[Position data for words and items]
--

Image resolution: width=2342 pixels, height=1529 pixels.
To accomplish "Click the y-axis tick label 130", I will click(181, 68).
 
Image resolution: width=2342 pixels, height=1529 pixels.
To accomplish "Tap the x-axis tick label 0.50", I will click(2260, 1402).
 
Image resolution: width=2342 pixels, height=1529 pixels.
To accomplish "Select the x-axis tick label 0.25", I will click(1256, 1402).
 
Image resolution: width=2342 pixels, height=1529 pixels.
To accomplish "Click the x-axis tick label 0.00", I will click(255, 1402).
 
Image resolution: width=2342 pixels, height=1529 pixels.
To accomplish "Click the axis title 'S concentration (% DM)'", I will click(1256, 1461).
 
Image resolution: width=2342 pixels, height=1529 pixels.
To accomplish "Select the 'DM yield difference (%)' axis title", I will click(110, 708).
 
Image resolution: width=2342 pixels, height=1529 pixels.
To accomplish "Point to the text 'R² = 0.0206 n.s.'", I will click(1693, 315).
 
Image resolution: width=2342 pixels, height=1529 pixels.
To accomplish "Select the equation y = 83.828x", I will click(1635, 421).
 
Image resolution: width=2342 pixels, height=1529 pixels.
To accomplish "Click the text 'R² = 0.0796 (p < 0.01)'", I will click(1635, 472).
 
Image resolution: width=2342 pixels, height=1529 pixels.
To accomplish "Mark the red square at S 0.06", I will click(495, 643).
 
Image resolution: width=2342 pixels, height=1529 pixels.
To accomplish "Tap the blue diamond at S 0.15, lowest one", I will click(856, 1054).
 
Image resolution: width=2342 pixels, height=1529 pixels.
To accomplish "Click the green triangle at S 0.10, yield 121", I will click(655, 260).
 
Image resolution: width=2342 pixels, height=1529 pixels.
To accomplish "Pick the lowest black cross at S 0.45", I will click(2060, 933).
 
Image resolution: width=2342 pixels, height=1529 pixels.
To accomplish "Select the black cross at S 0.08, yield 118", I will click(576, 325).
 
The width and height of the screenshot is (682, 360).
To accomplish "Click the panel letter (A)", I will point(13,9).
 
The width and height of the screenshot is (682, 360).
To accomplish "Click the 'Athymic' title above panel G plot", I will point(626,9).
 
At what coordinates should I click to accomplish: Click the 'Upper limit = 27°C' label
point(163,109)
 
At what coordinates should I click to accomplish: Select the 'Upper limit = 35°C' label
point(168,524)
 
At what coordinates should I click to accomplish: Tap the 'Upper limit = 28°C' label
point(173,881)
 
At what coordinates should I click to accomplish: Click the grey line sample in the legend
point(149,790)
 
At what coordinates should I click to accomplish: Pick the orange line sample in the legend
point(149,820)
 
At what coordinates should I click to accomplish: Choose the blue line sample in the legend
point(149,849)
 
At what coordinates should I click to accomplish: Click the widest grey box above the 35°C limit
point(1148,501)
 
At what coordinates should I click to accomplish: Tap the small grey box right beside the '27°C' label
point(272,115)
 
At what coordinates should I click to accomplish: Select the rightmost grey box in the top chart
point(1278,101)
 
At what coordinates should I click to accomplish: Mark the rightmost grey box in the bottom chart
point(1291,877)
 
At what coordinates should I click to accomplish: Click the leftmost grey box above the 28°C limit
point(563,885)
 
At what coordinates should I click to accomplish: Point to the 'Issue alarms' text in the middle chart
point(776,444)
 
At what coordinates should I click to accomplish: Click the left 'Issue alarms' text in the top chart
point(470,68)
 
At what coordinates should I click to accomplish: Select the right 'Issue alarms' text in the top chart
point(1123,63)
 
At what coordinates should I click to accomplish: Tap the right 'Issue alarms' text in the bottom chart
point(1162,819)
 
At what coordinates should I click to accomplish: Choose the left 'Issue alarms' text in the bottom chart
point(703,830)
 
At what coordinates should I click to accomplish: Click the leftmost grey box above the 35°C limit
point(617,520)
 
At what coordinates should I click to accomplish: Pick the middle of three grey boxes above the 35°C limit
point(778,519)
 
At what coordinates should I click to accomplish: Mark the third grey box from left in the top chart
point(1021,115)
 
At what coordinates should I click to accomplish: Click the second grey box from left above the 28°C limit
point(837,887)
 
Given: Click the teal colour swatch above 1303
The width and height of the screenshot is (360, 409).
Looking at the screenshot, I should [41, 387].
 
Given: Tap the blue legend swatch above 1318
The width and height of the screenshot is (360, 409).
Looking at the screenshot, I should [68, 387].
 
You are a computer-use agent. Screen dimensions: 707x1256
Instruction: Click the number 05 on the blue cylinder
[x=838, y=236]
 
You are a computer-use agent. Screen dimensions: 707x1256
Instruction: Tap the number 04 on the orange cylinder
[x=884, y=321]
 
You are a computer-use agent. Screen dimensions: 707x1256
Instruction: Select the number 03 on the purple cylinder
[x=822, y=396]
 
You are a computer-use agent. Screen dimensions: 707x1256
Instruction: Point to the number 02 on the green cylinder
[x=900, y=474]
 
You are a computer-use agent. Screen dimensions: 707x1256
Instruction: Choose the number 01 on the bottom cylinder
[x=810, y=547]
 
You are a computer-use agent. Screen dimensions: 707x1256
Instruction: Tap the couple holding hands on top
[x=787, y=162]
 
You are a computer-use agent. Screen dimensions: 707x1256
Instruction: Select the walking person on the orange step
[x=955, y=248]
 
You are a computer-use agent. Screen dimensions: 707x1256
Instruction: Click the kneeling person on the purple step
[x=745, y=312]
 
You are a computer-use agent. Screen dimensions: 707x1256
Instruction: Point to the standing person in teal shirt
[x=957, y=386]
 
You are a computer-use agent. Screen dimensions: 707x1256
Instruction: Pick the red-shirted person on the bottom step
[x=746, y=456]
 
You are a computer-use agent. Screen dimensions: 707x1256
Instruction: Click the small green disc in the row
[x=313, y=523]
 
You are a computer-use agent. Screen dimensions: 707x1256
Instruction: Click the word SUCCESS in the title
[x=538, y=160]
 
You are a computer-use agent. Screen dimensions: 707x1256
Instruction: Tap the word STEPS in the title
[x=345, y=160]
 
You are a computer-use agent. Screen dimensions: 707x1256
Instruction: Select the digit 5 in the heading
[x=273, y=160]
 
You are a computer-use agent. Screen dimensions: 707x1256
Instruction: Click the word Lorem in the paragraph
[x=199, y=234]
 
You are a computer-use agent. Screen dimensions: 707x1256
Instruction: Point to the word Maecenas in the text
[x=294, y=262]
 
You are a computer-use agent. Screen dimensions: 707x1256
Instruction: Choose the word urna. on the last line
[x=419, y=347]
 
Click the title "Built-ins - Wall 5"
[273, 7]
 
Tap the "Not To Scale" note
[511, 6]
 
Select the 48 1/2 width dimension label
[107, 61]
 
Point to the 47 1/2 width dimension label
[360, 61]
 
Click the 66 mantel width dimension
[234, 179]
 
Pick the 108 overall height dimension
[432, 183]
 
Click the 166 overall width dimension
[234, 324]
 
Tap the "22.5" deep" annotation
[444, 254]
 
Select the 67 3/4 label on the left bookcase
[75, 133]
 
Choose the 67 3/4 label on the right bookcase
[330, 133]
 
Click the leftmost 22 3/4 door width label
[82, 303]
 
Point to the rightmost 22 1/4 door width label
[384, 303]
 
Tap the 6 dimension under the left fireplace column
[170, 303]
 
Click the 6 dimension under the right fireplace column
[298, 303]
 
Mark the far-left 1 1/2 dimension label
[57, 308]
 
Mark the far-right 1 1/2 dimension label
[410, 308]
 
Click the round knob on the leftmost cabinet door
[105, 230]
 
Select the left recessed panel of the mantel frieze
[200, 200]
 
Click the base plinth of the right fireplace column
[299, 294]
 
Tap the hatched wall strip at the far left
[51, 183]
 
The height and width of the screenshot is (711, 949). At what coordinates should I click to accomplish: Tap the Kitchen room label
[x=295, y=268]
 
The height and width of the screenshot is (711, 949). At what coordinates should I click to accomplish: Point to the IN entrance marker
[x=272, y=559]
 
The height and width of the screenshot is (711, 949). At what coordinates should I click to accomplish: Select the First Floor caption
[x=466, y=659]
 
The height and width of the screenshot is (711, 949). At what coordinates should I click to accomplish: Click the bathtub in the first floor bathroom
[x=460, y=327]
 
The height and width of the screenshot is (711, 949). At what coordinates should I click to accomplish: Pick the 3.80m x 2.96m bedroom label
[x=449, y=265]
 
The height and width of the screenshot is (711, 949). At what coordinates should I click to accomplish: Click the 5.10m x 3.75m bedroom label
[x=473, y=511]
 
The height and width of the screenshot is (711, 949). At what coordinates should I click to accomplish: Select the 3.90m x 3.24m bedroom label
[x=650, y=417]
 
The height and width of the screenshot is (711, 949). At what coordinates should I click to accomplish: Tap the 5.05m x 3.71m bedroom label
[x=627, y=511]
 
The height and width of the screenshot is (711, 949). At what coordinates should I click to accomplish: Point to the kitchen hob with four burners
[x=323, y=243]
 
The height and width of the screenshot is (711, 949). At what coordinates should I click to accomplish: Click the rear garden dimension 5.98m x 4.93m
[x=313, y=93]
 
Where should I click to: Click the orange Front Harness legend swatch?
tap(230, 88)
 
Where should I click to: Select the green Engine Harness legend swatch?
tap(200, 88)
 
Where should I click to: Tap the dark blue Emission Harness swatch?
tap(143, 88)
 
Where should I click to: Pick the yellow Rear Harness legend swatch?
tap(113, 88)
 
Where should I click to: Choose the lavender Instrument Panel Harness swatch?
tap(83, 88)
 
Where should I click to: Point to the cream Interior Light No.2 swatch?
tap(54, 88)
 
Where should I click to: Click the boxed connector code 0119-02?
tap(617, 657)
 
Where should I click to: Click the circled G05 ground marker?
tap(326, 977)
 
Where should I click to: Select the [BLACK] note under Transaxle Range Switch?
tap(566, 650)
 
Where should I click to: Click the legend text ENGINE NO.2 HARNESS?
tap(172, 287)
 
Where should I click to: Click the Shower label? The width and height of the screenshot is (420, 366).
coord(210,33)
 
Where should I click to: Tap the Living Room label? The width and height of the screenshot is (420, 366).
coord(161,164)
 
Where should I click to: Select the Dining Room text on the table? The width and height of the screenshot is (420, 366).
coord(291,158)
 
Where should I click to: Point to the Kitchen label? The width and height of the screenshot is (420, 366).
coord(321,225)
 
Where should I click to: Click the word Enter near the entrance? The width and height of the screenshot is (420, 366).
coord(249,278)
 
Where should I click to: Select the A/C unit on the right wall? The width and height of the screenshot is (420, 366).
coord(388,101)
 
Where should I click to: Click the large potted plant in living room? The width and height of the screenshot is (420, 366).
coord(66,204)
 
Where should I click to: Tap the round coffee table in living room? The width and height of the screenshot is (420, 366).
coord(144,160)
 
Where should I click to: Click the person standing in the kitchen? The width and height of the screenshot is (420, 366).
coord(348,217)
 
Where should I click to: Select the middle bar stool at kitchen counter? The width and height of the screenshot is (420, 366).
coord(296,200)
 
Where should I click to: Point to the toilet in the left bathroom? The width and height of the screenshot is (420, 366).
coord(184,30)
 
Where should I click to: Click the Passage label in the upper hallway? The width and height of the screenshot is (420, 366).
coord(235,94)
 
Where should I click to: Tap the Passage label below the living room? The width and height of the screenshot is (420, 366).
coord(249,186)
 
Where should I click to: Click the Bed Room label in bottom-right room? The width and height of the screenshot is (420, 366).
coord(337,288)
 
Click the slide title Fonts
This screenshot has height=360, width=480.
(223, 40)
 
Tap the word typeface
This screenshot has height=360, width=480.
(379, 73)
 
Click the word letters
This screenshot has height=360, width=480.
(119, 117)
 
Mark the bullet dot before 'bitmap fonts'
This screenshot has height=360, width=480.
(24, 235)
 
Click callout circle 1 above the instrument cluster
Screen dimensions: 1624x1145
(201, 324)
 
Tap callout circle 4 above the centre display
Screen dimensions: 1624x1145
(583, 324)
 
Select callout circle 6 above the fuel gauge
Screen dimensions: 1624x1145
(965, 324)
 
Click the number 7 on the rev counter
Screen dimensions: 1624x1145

--

Copy out, line for line and unchanged, the part of the records above that opens with the line containing "Click the base" and closes with the line containing "tap(230, 88)", including both of those lines.

■ **The reply**:
Click the base plinth of the right fireplace column
[299, 294]
 
Tap the hatched wall strip at the far left
[51, 183]
 
The height and width of the screenshot is (711, 949). At what coordinates should I click to accomplish: Tap the Kitchen room label
[x=295, y=268]
 
The height and width of the screenshot is (711, 949). At what coordinates should I click to accomplish: Point to the IN entrance marker
[x=272, y=559]
 
The height and width of the screenshot is (711, 949). At what coordinates should I click to accomplish: Select the First Floor caption
[x=466, y=659]
 
The height and width of the screenshot is (711, 949). At what coordinates should I click to accomplish: Click the bathtub in the first floor bathroom
[x=460, y=327]
 
The height and width of the screenshot is (711, 949). At what coordinates should I click to accomplish: Pick the 3.80m x 2.96m bedroom label
[x=449, y=265]
 
The height and width of the screenshot is (711, 949). At what coordinates should I click to accomplish: Click the 5.10m x 3.75m bedroom label
[x=473, y=511]
 
The height and width of the screenshot is (711, 949). At what coordinates should I click to accomplish: Select the 3.90m x 3.24m bedroom label
[x=650, y=417]
 
The height and width of the screenshot is (711, 949). At what coordinates should I click to accomplish: Tap the 5.05m x 3.71m bedroom label
[x=627, y=511]
 
The height and width of the screenshot is (711, 949). At what coordinates should I click to accomplish: Point to the kitchen hob with four burners
[x=323, y=243]
 
The height and width of the screenshot is (711, 949). At what coordinates should I click to accomplish: Click the rear garden dimension 5.98m x 4.93m
[x=313, y=93]
 
Where should I click to: Click the orange Front Harness legend swatch?
tap(230, 88)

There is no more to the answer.